◆ Given passage ◆
** BEGIN **
Apple pushes the envelope when it comes to breakthrough devices that become iconic symbols in the marketplace. Even before the iPod, iPhone, and iPad, there was the ill-fated Newton. The Newton’s short life had as much to do with being too far ahead of the capable technology of the time as it did internal fighting at Apple. It was doomed when Sculley was forced out at Apple and Steve Jobs came back, as the latter was not a fan of the stylus.

It didn’t last long but the Newton became a cult device that is still around today. While the interest is due to being a groundbreaking device with a place in consumer electronics history, the concept is still intriguing. I’ve been giving this a lot of thought, and I think that it’s time for Apple to bring back the Newton. I think it could become the next iconic product line from the company famous for iconic products.

Imagine a 6-inch slate, a mini-iPad if you will, that is thin, light and ties into the Apple iTunes/iCloud ecosystem. Basically a larger iPod Touch, with fast processor and tons of internal storage. The Wi-Fi connected Newton would fit right into the existing Apple customer base.
** END **
◆ Material ◆
** BEGIN **
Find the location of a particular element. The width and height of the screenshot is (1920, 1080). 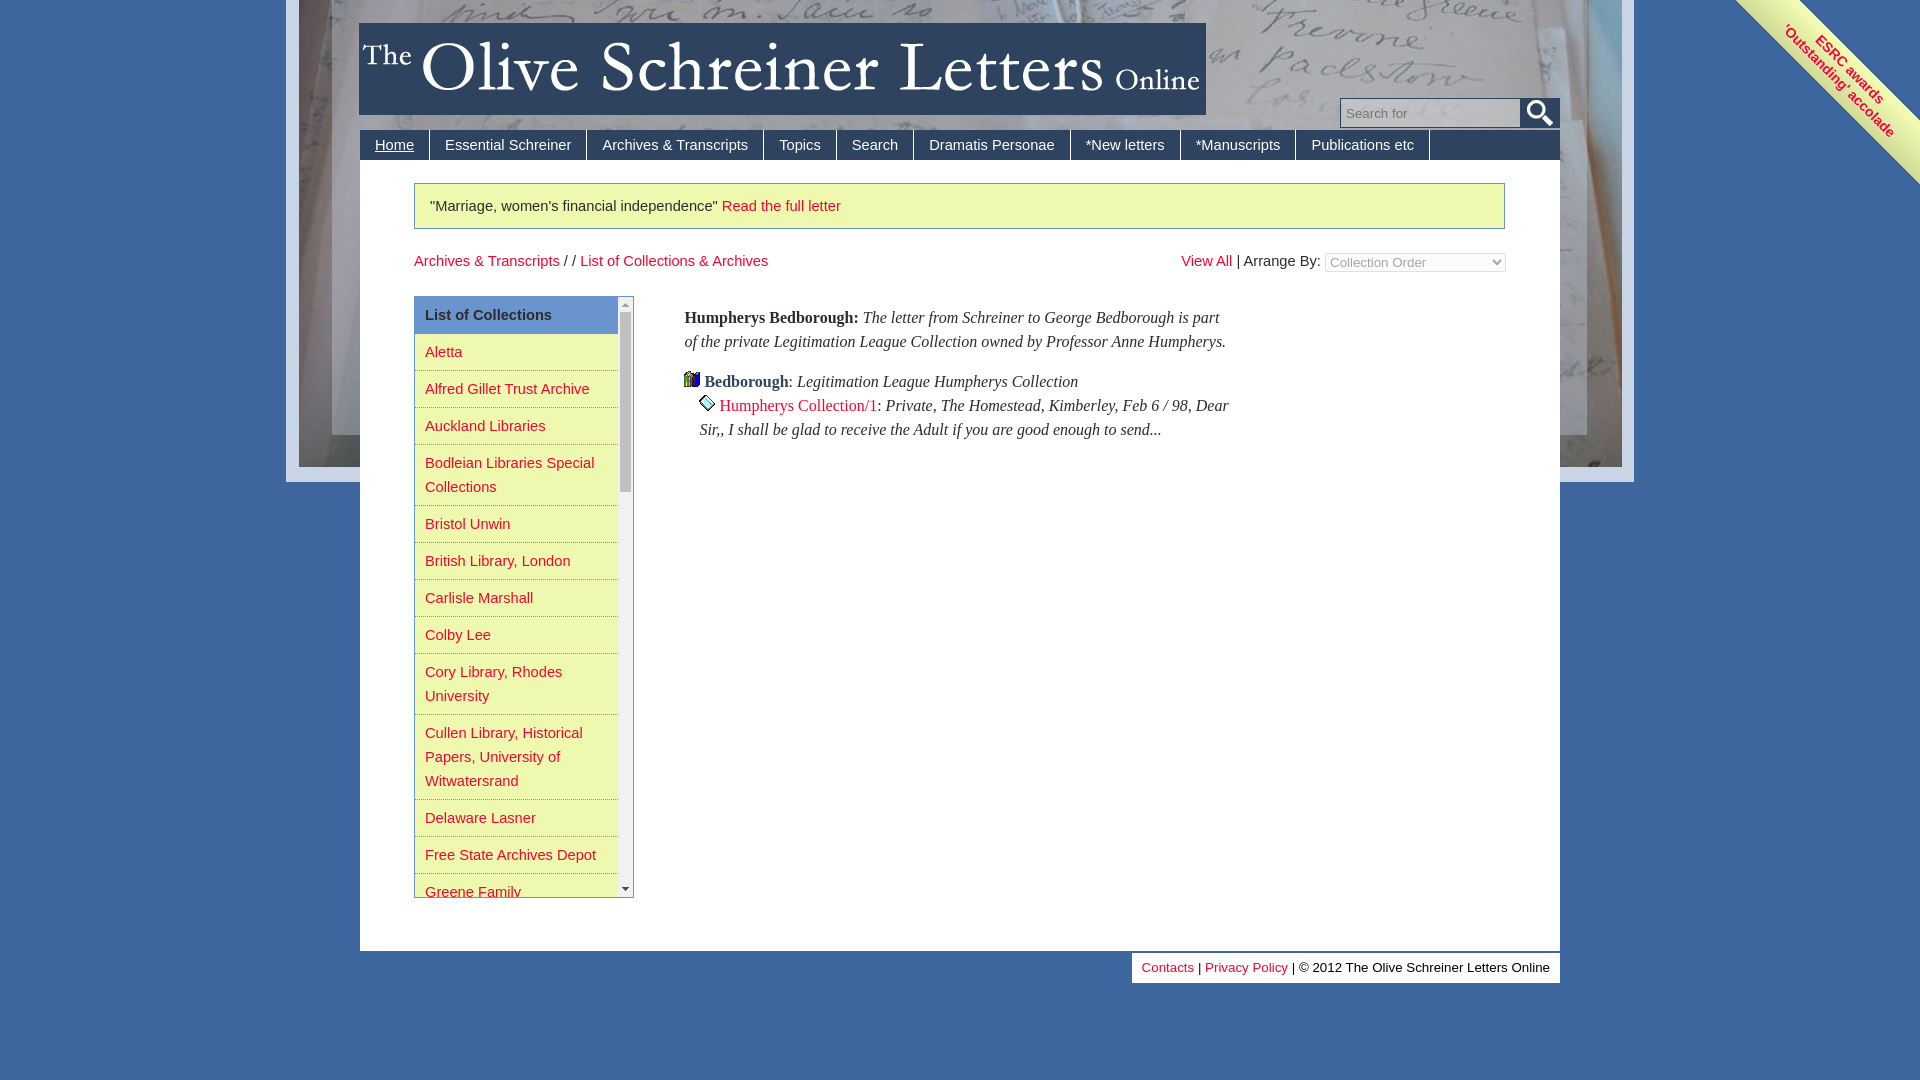

Cory Library, Rhodes University is located at coordinates (493, 684).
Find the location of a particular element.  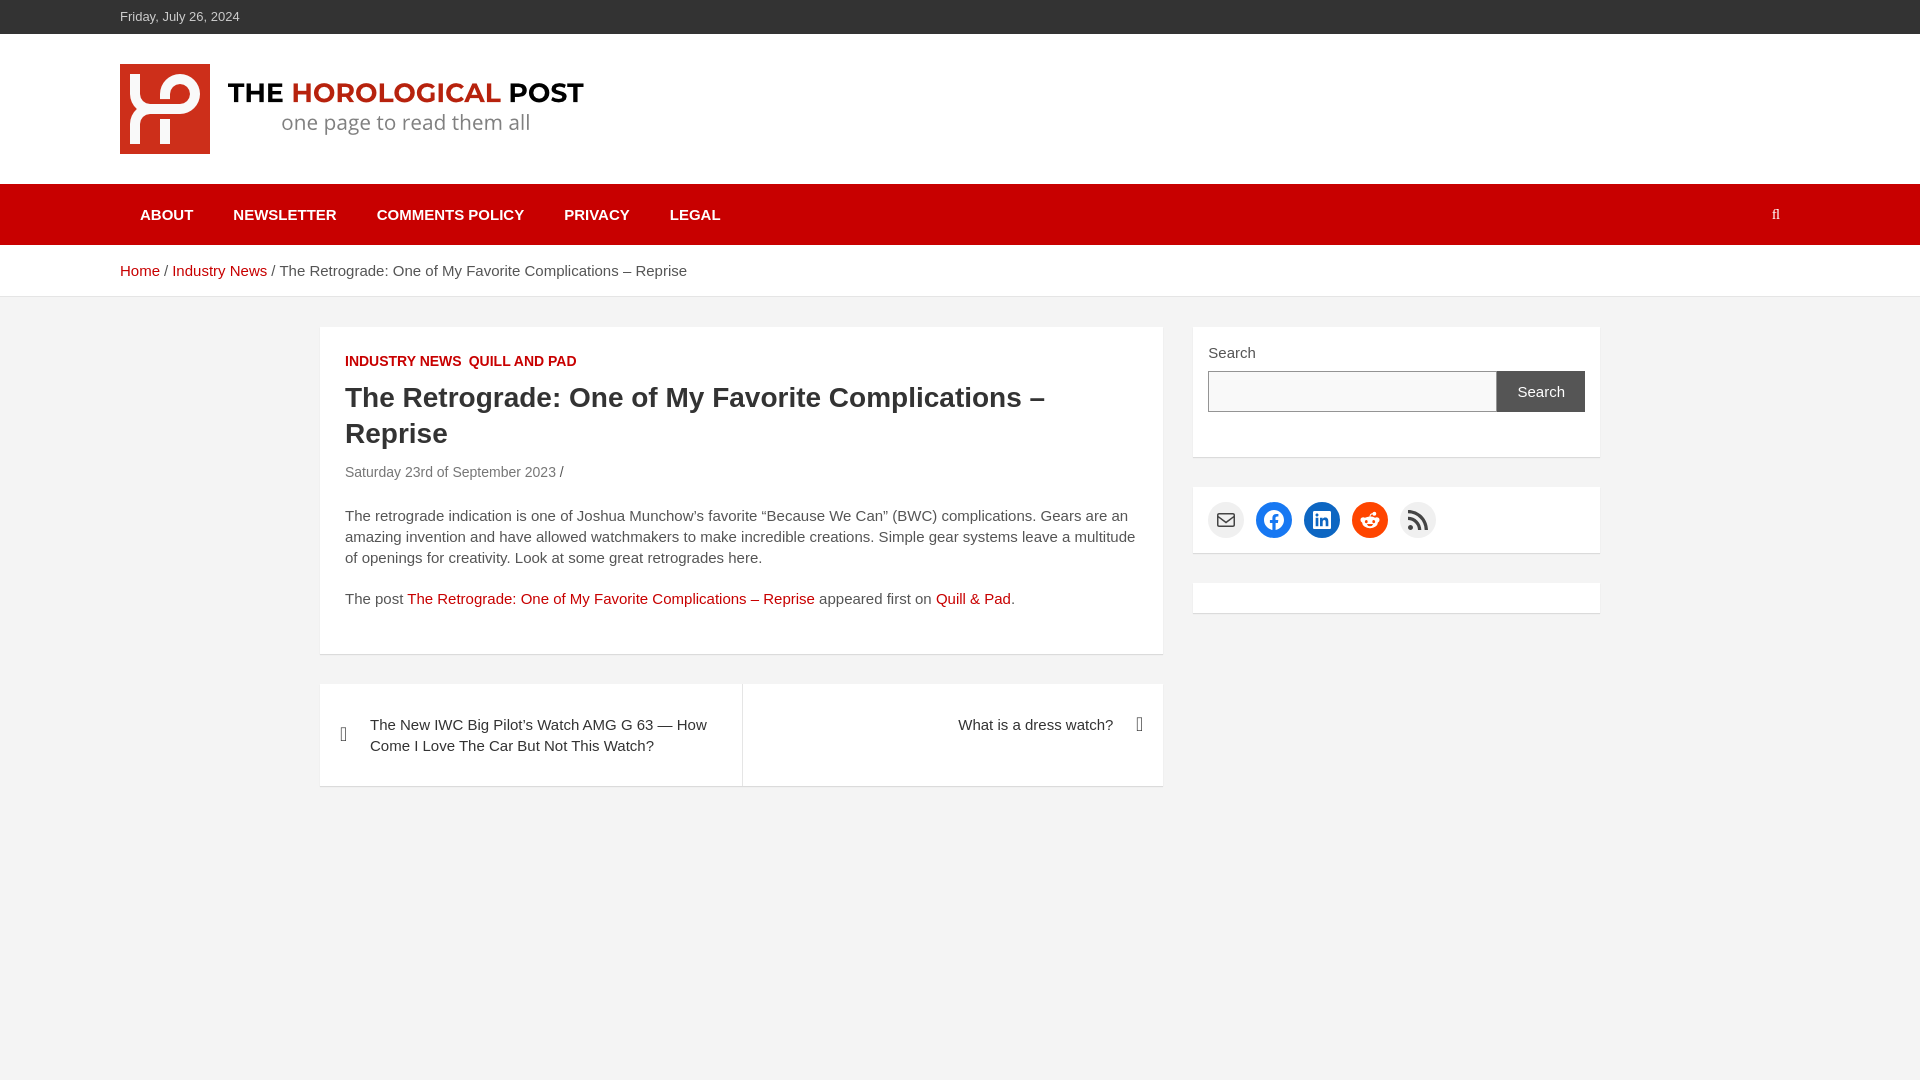

QUILL AND PAD is located at coordinates (522, 362).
** END **
◆ What you have to do ◆
Reproduce word for word the part of the Newton passage that begins at "Apple pushes the" and stops after "for iconic products.". The data has nothing to do with the passage about the Newton.

◆ Result of the exercise ◆
Apple pushes the envelope when it comes to breakthrough devices that become iconic symbols in the marketplace. Even before the iPod, iPhone, and iPad, there was the ill-fated Newton. The Newton’s short life had as much to do with being too far ahead of the capable technology of the time as it did internal fighting at Apple. It was doomed when Sculley was forced out at Apple and Steve Jobs came back, as the latter was not a fan of the stylus.

It didn’t last long but the Newton became a cult device that is still around today. While the interest is due to being a groundbreaking device with a place in consumer electronics history, the concept is still intriguing. I’ve been giving this a lot of thought, and I think that it’s time for Apple to bring back the Newton. I think it could become the next iconic product line from the company famous for iconic products.